Autor: Asia (---.tktelekom.pl)
Data: 2011-03-19 18:00
Proszę o pomoc, bo nie wiem, co mam robić, :( najchętniej to chciałabym skończyć ze sobą, bo nie widzę dla siebie przyszłości. Moje życie jest beznadziejne. :( mam 27 lat, nie skończyłam jeszcze studiów, nie mam pracy i jestem sama, nie mam też żadnych przyjaciół, kolegów i koleżanek. Już dawno powinnam skończyć studia, ale zostałam cofnięta o 2 lata, bo nie zaliczyłam paru przedmiotów. Jestem dopiero na 3 roku, a powinnam być już na 5-tym, bo studia też zaczęłam późno. Studiuje geodezje, sama ją sobie wybrałam, ale z każdym semestrem jest gorzej i coraz bardziej sobie uświadamiam, że się zupełnie nie nadaje na geodetę, jestem po prostu za głupia. :( nikt nie chce być ze mną w grupie na pomiarach, bo ciągle coś źle robię i każdy musi za mną poprawiać i przez to cała praca się przedłuża, staram się, ale zawsze coś jest nie tak i jest to zawsze moja wina. :( ludzie się tylko wkurzają i nikt nie chce mnie do grupy, a prace na zaliczenie robimy w grupach. Muszę zawsze prosić, aby ktoś mnie "przygarnął", bo inaczej nie będę miała zaliczenia. Ale coraz więcej osób poznaje się na mnie i nawet już nie mam kogo prosić. :( przez to też nie mam żadnej koleżanki na studiach, zawsze siedzę sama, nie mam z kim pogadać, czuję się okropnie. :( nie wiem jak to będzie, bo czeka mnie jeszcze mnóstwo pomiarów, a nie mam grupy. :( jak nic jestem za głupia na te studia, każdy, z kim robiłam pomiar czy projekt uważa mnie za debila i daje mi to do zrozumienia. :( to jest okropne, już nie mogę tego znieść. :( myślałam o innym zawodzie, ale już jestem za stara, żeby zacząć coś nowego i też szkoda tych lat, żeby ot tak zrezygnować ze studiów. Zresztą chciałam iść na geodezje, chciałam być kiedyś inżynierem. Tak naprawdę to powinnam już pracować w zawodzie, ale nie skończyłam studiów. Tak sobie myślę, że nawet jak je skończę, to mam małe szanse na znalezienie pracy, a jeśli nawet by mnie ktoś zatrudnił to zaraz by mnie wyrzucił widząc jakie popełniam błędy, bo tak to jest, na studiach nie dają za to zaliczenia, a w pracy wyrzucają. Próbowałam zresztą znaleźć pracę, bo chciałam jednocześnie pracować i studiować, ale nic z tego, nikt z pracodawców się do mnie nie odezwał.

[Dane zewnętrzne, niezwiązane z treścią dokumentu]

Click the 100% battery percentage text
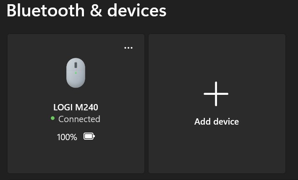Viewport: 298px width, 180px height. coord(67,137)
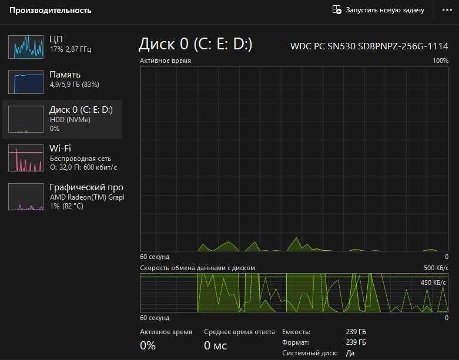Click the CPU usage mini graph thumbnail

coord(26,47)
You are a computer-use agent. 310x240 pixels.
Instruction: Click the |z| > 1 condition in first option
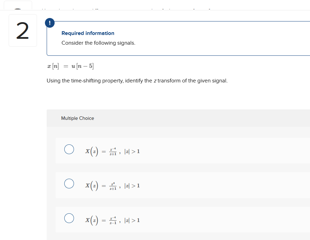[x=132, y=152]
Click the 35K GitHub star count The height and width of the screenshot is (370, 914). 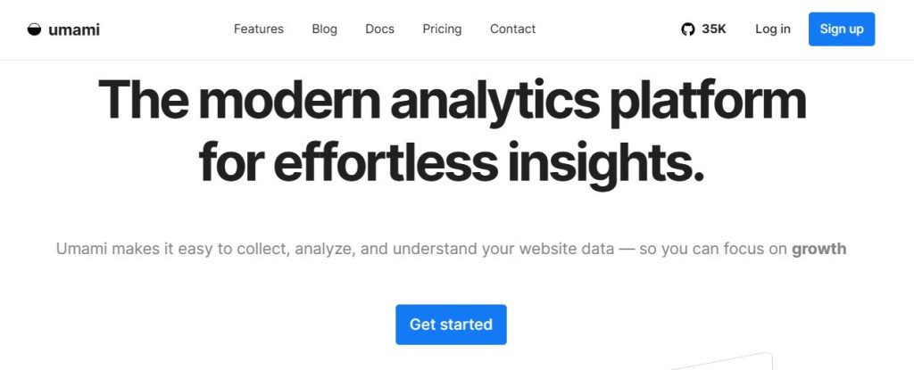point(714,29)
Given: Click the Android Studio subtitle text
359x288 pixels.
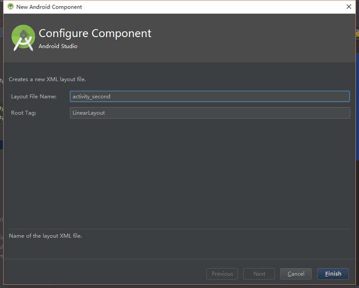Looking at the screenshot, I should click(x=58, y=46).
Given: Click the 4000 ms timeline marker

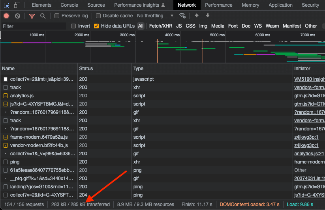Looking at the screenshot, I should click(x=172, y=35).
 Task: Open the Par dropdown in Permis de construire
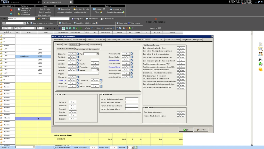click(97, 54)
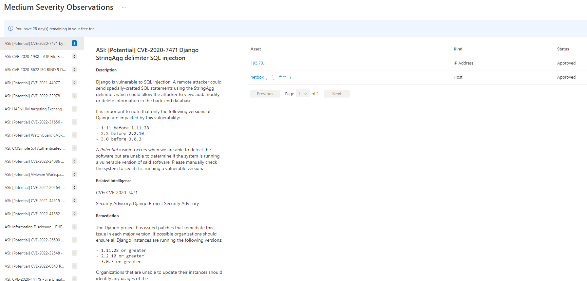Open the 195.70 IP address asset link
The image size is (587, 281).
[x=257, y=63]
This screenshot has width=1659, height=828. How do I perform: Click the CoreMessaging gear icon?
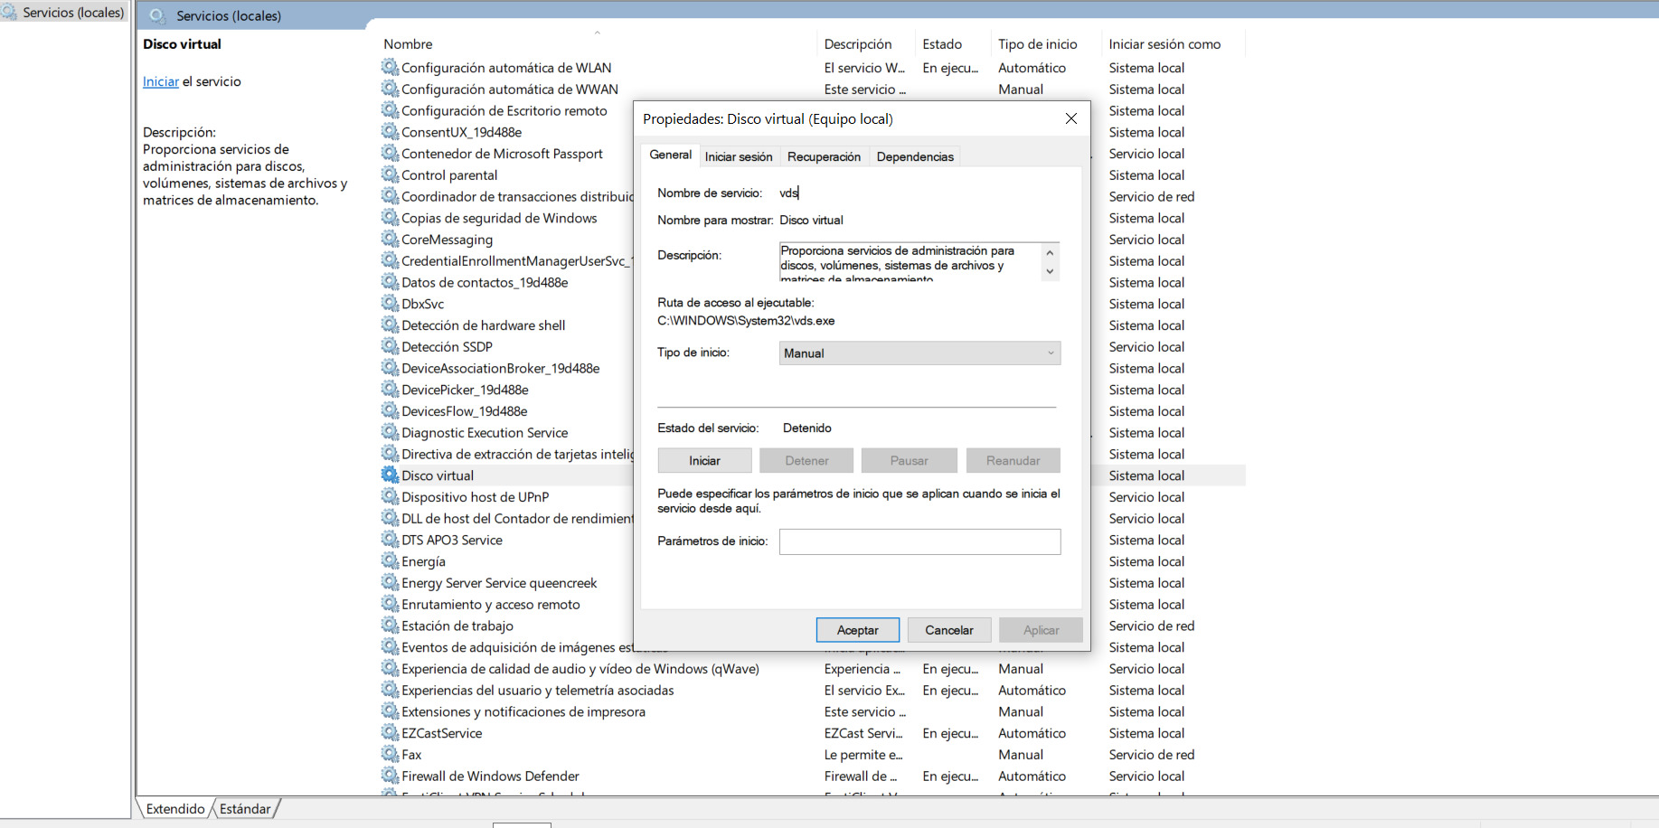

Napisałam też wyżej, że jestem sama. Tak jestem singlem, nigdy nie miałam chłopaka, a mam już 27 lat. Moje rówieśniczki mają już mężów i rodzinę nawet, pracują, a ja co? :(( już nawet nie łudzę się, że kogoś znajdę, bo już jest za późno. :( jak do tej pory nie miałam chłopaka, choćby nawet na miesiąc, to już mieć nie będę. :( Zostanę sama jak ten palec na starość. :( Nie mam przyjaciół, nawet koleżanek i kolegów, nie wiem, jest we mnie coś odpychającego widocznie, bo jak ktoś mnie poznaje, przy bliższym poznaniu się ode mnie odwraca. :( Np. mieszkam w akademiku, bo na mieszkanie mnie nie stać, bo nie pracuje. Moja współlokatorka nawet już nie chce ze mną rozmawiać, jak coś zagadam to ona tylko przytaknie i tyle, a jak przyjdzie ktoś do niej to rozmawia z tą osobą chętnie, opowiada o tym i o tamtym. Tak sobie myślę, że mogłaby mi to opowiedzieć, dlaczego tego nie robi? albo drugi przykład: jak się wprowadzałam to sąsiad mnie zaprosił do siebie, żeby pogadać, ucieszyłam się, bo on mi się podoba. Po tej rozmowie na drugi dzień zmienił do mnie stosunek, już tak chłodno na mnie patrzy, a nawet przestał mówić cześć. :( nie wiem co ze mną jest nie tak? jestem miła wobec każdego, co prawda trochę nieśmiała w stosunku do nowych osób, ale nigdy bym nie powiedziała coś przykrego nikomu, bo wiem jak to rani, sama wielokrotnie słyszę przykre słowa na swój temat. :( Z wyglądu jestem taka sobie, mam trochę nadwagi i duży nos, ale chyba wygląd się tak bardzo nie liczy. Z nadwagą walczę, żeby być szczuplejszą, szczupła osoba jest bardziej atrakcyjna niż taka przy kości. Nieraz sobie powtarzam, żeby się pocieszyć: schudniesz, staniesz się ładniejsza i ludzie cię zaczną lubić, znajdziesz sobie chłopaka, tylko musisz schudnąć tak z 6 kg. Ale to nie przynosi efektów, bo liczy się też wnętrze, a jeśli chodzi mnie, to jestem nudna jak flaki z olejem, skoro ludzie mnie tak traktują. :( Okropnie się czuję, wszędzie, gdzie przebywam, czy to na uczelni czy w akademiku. Może powinnam trafić do jakiejś izolatki, może tam jest tylko dla mnie miejsce. Ale w tej izolatce trzeba za coś żyć, a ja nie pracuję. Najlepsze wyjście to skończyć z tym swoim beznadziejnym życiem, bo naprawdę ciężko mi żyć, znikąd pomocy, ani jednej bratniej duszy, same niepowodzenia i porażki na swej drodze. Już dłużej tak nie mogę, nie wytrzymuję. Niech mi ktoś pomoże, proszę. Co mam robić?